Faire évoluer et observer
Ajustez le plan de ressources et le nombre de replicas pour la charge attendue, et utilisez logs et status pour surveiller les déploiements, les redémarrages et le comportement à l'exécution. Les redéploiements suivent le même chemin conditionné par le healthcheck, si bien que pousser une nouvelle version est une opération de routine, observable.
Exemples de scénarios
Une API JSON est publiée depuis son image derrière un domaine avec Auto SSL et WAF, offrant au frontend un endpoint HTTPS stable et sécurisé sans aucun serveur à maintenir.
Un récepteur de webhook, un processeur d'images ou un service d'authentification tourne isolément avec son propre scaling et ses propres secrets, déployé et redéployé indépendamment de tout le reste.
Une équipe produit monte un container depuis une image taguée pour obtenir une URL HTTPS partageable pour une démo, puis le détruit ou le redéploie à mesure que le build avance.
Questions fréquentes
La plateforme construit-elle mon image, ou dois-je en apporter une ?
Vous apportez une image préconstruite depuis un registre. Container Apps exécute et route l'image que vous fournissez ; si elle est privée, vous ajoutez une fois un identifiant de registre afin que la plateforme puisse la récupérer au déploiement.
Que se passe-t-il si mon nouveau déploiement est cassé ?
Il échoue au healthcheck et n'est pas mis en rotation, si bien que le trafic continue d'aller vers la version fonctionnelle. Un container qui plante au démarrage ou ne peut pas atteindre ses dépendances est intercepté au rollout plutôt que de servir des erreurs à vos utilisateurs.
Comment garder les clés d'API et les mots de passe de base de données hors de mon code ?
Stockez-les comme secrets, qui sont injectés dans le container à l'exécution par clé et jamais intégrés dans l'image ni commités dans votre dépôt. Les réglages non sensibles entrent en simples variables d'environnement, si bien que la même image tourne dans différents environnements avec des configurations différentes.
Mon API peut-elle atteindre une base de données ou un bucket Object Storage ?
Oui.

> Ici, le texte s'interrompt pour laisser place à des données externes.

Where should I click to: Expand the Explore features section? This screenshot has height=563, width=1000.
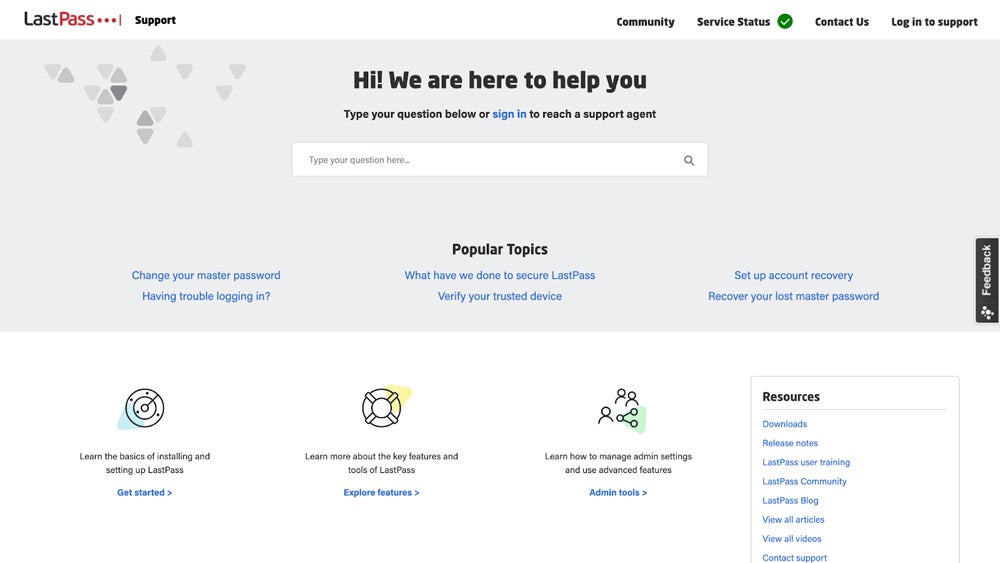pos(381,492)
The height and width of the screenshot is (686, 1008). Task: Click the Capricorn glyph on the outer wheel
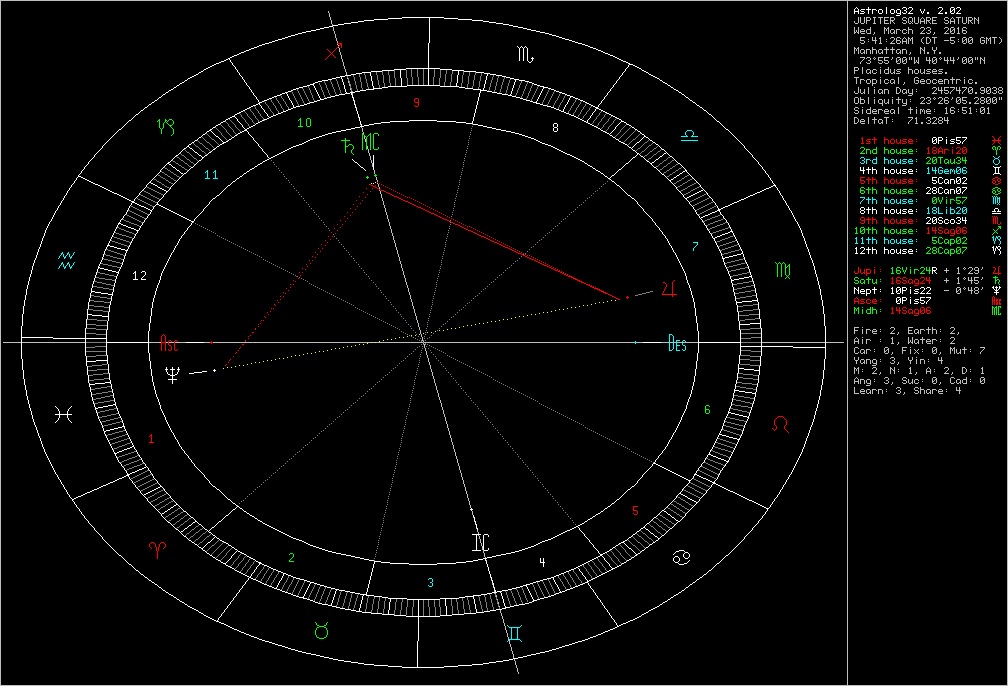(167, 127)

Vous pouvez lier un bucket Object Storage au container sous forme de variables d'environnement et connecter une base de données managée ou Redis, afin que le service dispose de stockage, de persistance et de cache tout en restant une image sans état, redéployable.

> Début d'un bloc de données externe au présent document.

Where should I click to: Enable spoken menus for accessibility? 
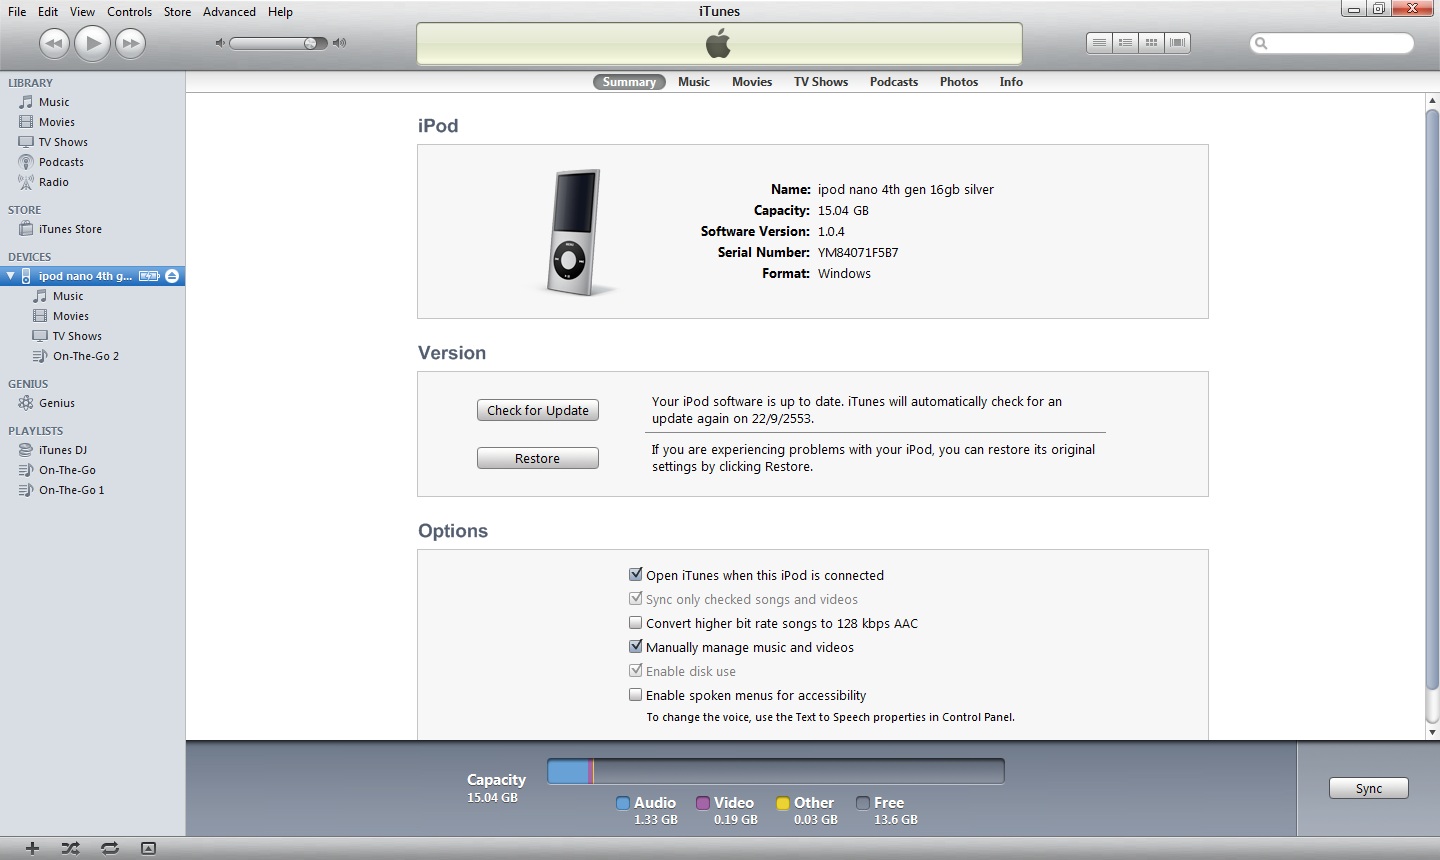[x=635, y=695]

Comment gérer un pic de trafic ?
Augmentez le nombre de replicas et, si nécessaire, le plan de ressources de l'application. Comme le trafic entre par l'edge et que les containers se trouvent derrière, vous mettez à l'échelle le nombre d'instances pour correspondre à la charge et redescendez ensuite.
Puis-je déployer depuis la ligne de commande plutôt que le panel ?
Oui. cdnctl pilote les mêmes opérations de container depuis votre terminal — déployer, redéployer, mettre à l'échelle et inspecter — afin que vous puissiez scripter vos déploiements ou les lancer depuis un CI/CD tout en bénéficiant du même comportement conditionné par healthcheck que le panel.